L’uso di algoritmi complessi nel settore sanitario

Contro la sentenza del TAR è stato proposto appello dalla società inizialmente aggiudicataria della gara, la quale segnala che nel settore sanitario si fa uso di algoritmi complessi – quali appunto i dispositivi di c.d. alta fascia oggetto della gara, in grado tra l’altro di riconoscere, prevenire e trattare aritmie atriali – ma non per questo accomunabili ai sistemi di IA evocati nel primo grado di giudizio, in quanto trattasi comunque di algoritmi che agiscono secondo il tipico schema input-elaborazione-risposta.

Oggetto di ampia discussione, nonché di esame da parte del Consiglio di Stato, in particolare, è stata dunque la questione dell’esatta perimetrazione tecnica della nozione di algoritmo di trattamento riferita ad un pacemaker di alta fascia.

Il Consiglio di Stato, sposando la tesi prospettata dall’appellante, ha ritenuto che il prodotto offerto dalla società seconda classificata non dovesse ritenersi sufficiente a integrare la tipologia di algoritmo di alta fascia richiesto dall’amministrazione appaltante. Per meglio chiarire, la circostanza che nel bando di gara non fosse stato specificato il carattere “automatico” o “intelligente” dell’algoritmo non giustificherebbe un’interpretazione ampia di quest’ultimo.
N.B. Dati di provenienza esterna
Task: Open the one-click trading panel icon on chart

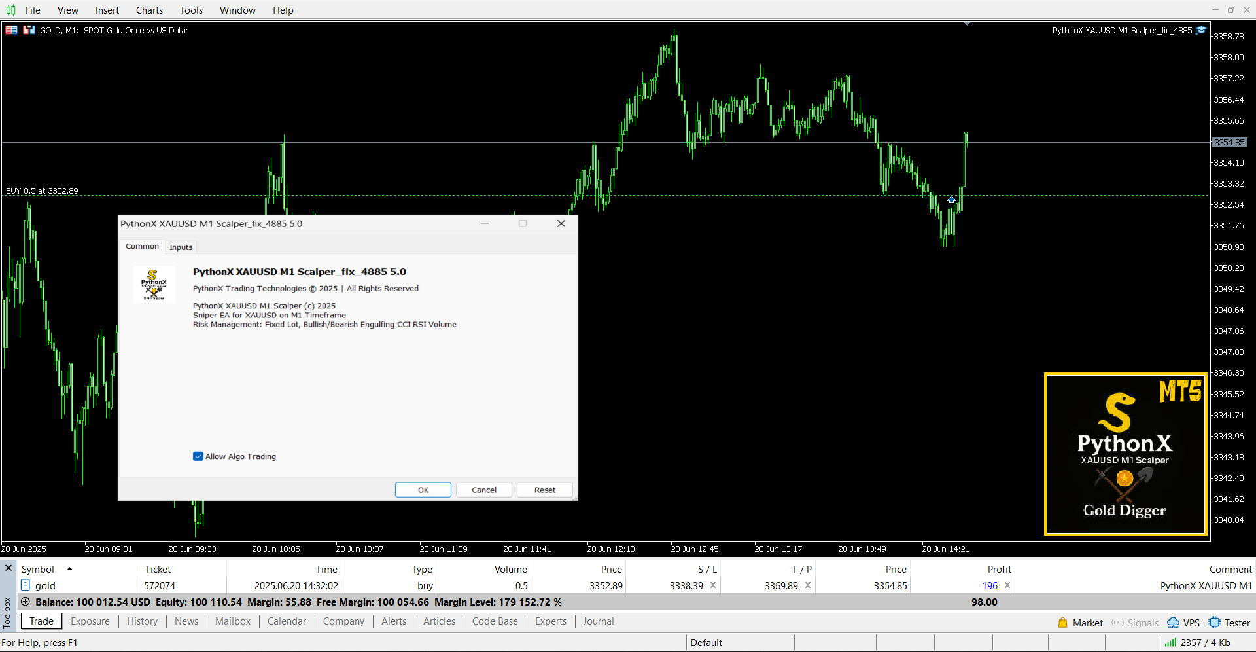Action: (11, 30)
Se è vero, infatti, che l’interpretazione delle clausole della legge di gara soggiace alle regole di interpretazione dei contratti, è pur vero che si deve tener conto delle preferenze/esigenze dell’amministrazione appaltante rispetto alle caratteristiche funzionali e tecniche del bene da reperire sul mercato. E un’interpretazione strettamente letterale non deve finire per imporre un bene non voluto o non richiesto. A tal proposito – si comprende inoltre leggendo il provvedimento – la volontà di voler acquisire dispositivi di “alta fascia” e dotati degli algoritmi prevenzione e di trattamento delle tachiaritmie atriali, manifesta la volontà dell’amministrazione appaltante di acquisire un apparecchio tecnologicamente avanzato, dotato di un grado di automazione capace di coprire sia l’area della prevenzione che quella del trattamento. E tali funzionalità non sarebbero presenti nel prodotto offerto dalla seconda classificata, seppur non vi sia dubbio che anche il suo funzionamento si basi su un algoritmo, così come già correttamente definito dal TAR, ossia una sequenza finita di istruzioni, ben definite e non ambigue, così da poter essere eseguite meccanicamente e tali da produrre un determinato risultato. La nozione di algoritmo – osserva il Collegio – “quando è applicata a sistemi tecnologici, è ineludibilmente collegata al concetto di automazione ossia a sistemi di azione e controllo idonei a ridurre l’intervento umano”.

La distinzione tra algoritmo e IA

Anche il Consiglio di Stato, infine, sente la necessità di distinguere la nozione di algoritmo da quella di IA, da ritenersi cosa diversa anche dall’algoritmo dotato di un certo grado di automazione. Nei sistemi di IA l’algoritmo “contempla meccanismi di machine learning e crea un sistema che non si limita solo ad applicare le regole software e i parametri preimpostati (come fa invece l’algoritmo “tradizionale”) ma, al contrario, elabora costantemente nuovi criteri di inferenza tra dati e assume decisioni efficienti sulla base di tali elaborazioni, secondo un processo di apprendimento automatico”.